REGEL 1: Navigeer doorheen de functiewijzer (bijlage 1 de collectieve arbeidsovereenkomst van 28 september 2016 “tot het bepalen van sectorale referentiefuncties en een sectorale functieclassificatie” (135642/CO/330), zoals gewijzigd door de collectieve arbeidsovereenkomst van 19 april 2021 tot wijziging van de collectieve arbeidsovereenkomst van 28 september 2016 tot het bepalen van sectorale referentiefuncties en een sectorale functieclassificatie)
Zoek in de eerste plaats het functiedepartement waar de sectorale referentiefunctie kan voorkomen, kijk dan naar de verschillende functiefamilies. Voor het functiedepartement verpleging en verzorging kan je zoeken in de sector(en) waarin de referentiefuncties voorkomen.
Regel 2: Vergelijk de functie-inhoud met de sectorale functiebeschrijving.
De functietitel geldt slechts als een indicatie voor het vinden van de juiste sectorale referentiefunctie(s).
Op de IFIC-website (xxx.xx-xx.xxx) staat voor elke functie de meest recente versie van elke sectorale referentiefunctiebeschrijving vermeld. De inhoud van functie die voorkomt in de onderneming dient vergeleken te worden met de inhoud van de sectorale referentiefunctie(s), op basis van de functietitel, de activiteiten en de taken. Elementen die niet in aanmerking komen voor de vergelijking van de functie-inhoud met de sectorale referentiefunctie (niet-exhaustieve lijst) zijn de graad of het diploma, het functioneren van de betrokken werknemer of het huidige barema.
REGEL 3: 80% regel van de functie-inhoud
Bij de vergelijking van de functie-inhoud zijn verschillende hypotheses mogelijk:
1. De functie in de onderneming stemt volledig overeen met de sectorale referentiefunctie. De toewijzing aan de sectorale referentiefunctie kan gebeuren.
2. De functie in de onderneming wijkt minimaal af van de sectorale referentiefunctie (80% gelijkenis met takenpakket). De toewijzing aan de sectorale referentiefunctie kan gebeuren. Het gaat hierbij om de volgende gevallen:
- De uitoefening van de functie in de onderneming omvat minder of meer activiteiten zonder dat daardoor het algemeen doel van de sectorale referentiefunctie wordt aangetast.
- De afwijkingen op één of meerdere criteria (kennis en kunde, leidinggeven, communicatie,
probleemoplossing, verantwoordelijkheid en omgevingsfactoren) zijn niet niveau-bepalend voor de functie.
REGEL 4: de hybride functie: een combinatie van sectorale referentiefuncties
In bepaalde gevallen toont de vergelijking aan dat de werknemer in de onderneming niet één maar meerdere sectorale referentiefuncties uitoefent.

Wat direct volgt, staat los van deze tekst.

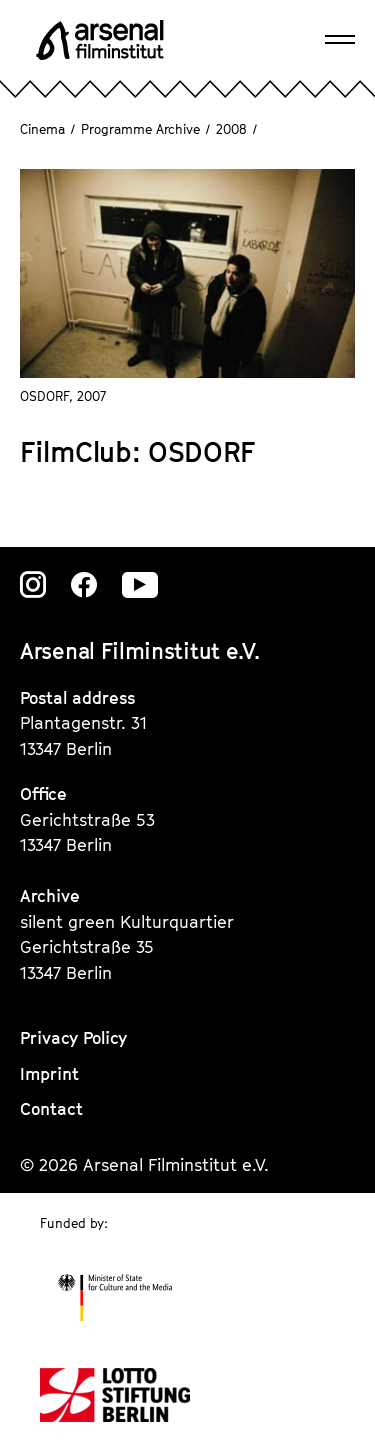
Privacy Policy (73, 1038)
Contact (51, 1109)
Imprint (49, 1074)
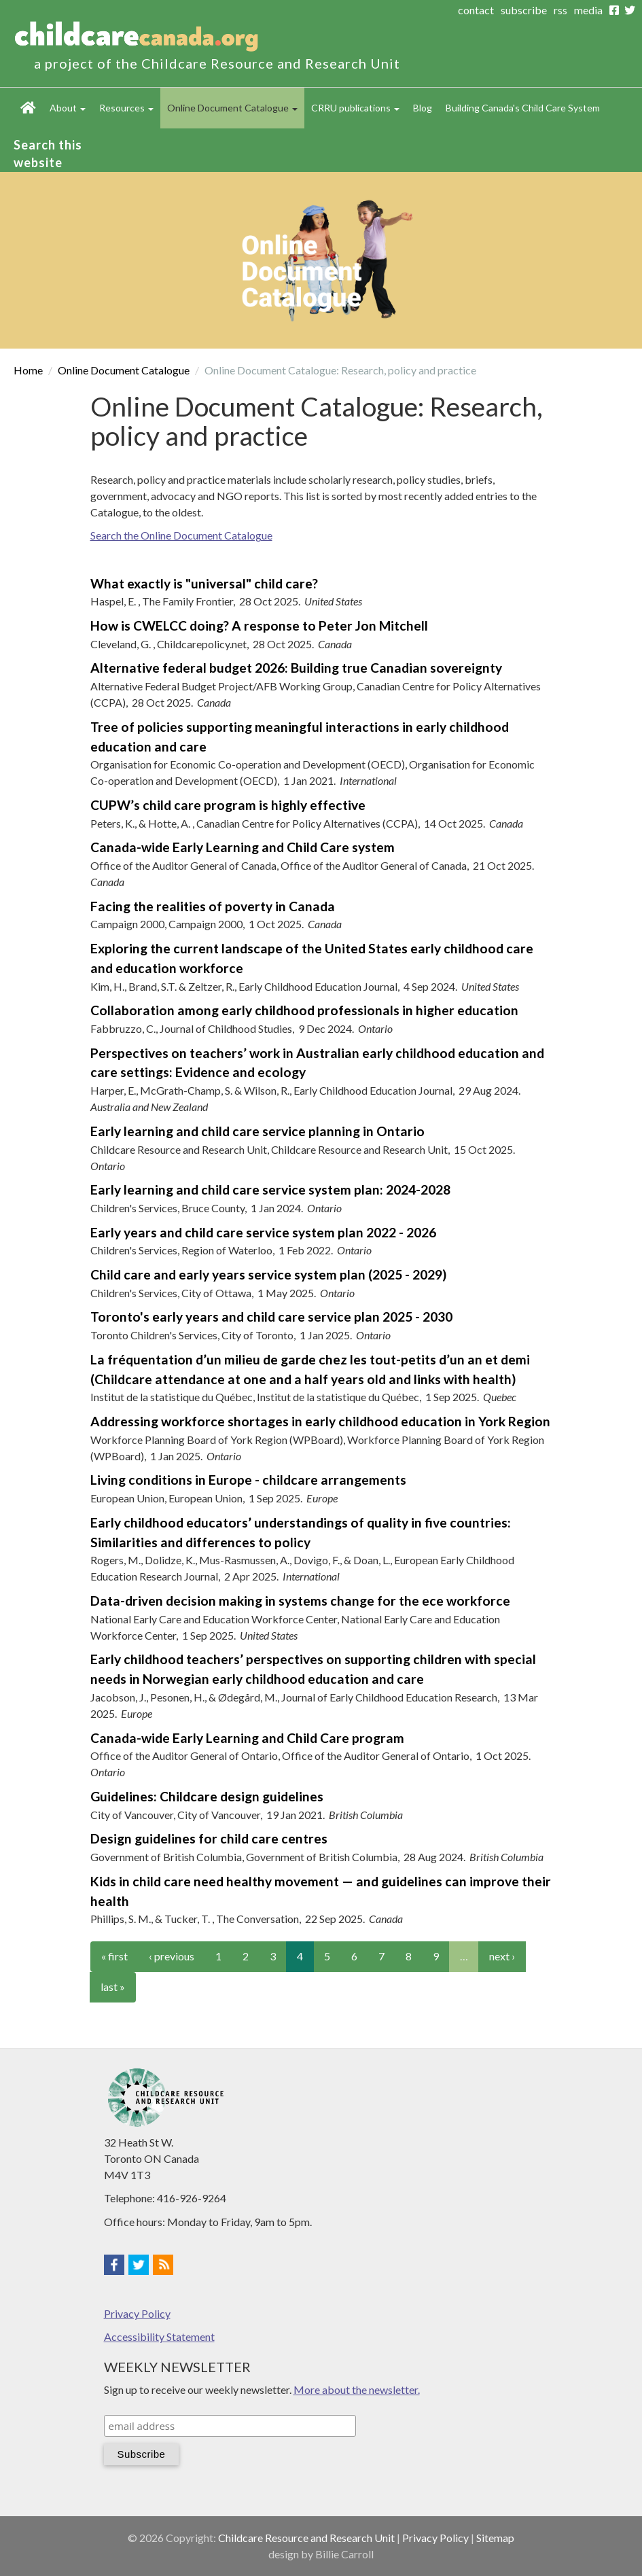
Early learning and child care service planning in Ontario (257, 1131)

Er is sprake van een hybride functie indien de werknemer in het kader van éénzelfde arbeidsovereenkomst verschillende sectorale referentiefuncties met elkaar combineert, voor zover de gecombineerde functies niet hiërarchisch met elkaar verbonden zijn of gelijkaardige taken in dezelfde beroepscategorie omvatten. Gespecialiseerde en uitvoerende functies in dezelfde beroepsgroep kunnen niet met elkaar gecombineerd worden: in functies met een grotere complexiteit worden de courante taken (bv klasseren, kopiëren) niet meegenomen, terwijl zij wel worden opgenomen in uitvoerende functies waar ze tot de essentie van het takenpakket behoren (vb administratieve hulp).
Er kunnen maximaal 3 sectorale referentiefuncties worden toegewezen, elk met een aanduiding van het arbeidsvolume, uitgedrukt in procenten, dat aan elke toegewezen sectorale referentiefunctie wordt besteed. Een sectorale referentiefunctie waaraan de werknemer niet meer dan 10 % van de arbeidstijd besteedt, komt niet in aanmerking voor de toewijzing van een hybride functie.
REGEL 5: ontbrekende sectorale referentiefunctie(s)
Indien de werkgever vaststelt dat de toewijzing niet kan gebeuren omdat er geen overeenstemmende sectorale referentiefunctie bestaat, kent hij verplicht toch een categorie toe, door middel van vergelijking met één of meerdere gelijkaardige sectorale referentiefuncties waarvan de relatieve waarde en het functieniveau overeenstemt met de uitgeoefende functie in de onderneming.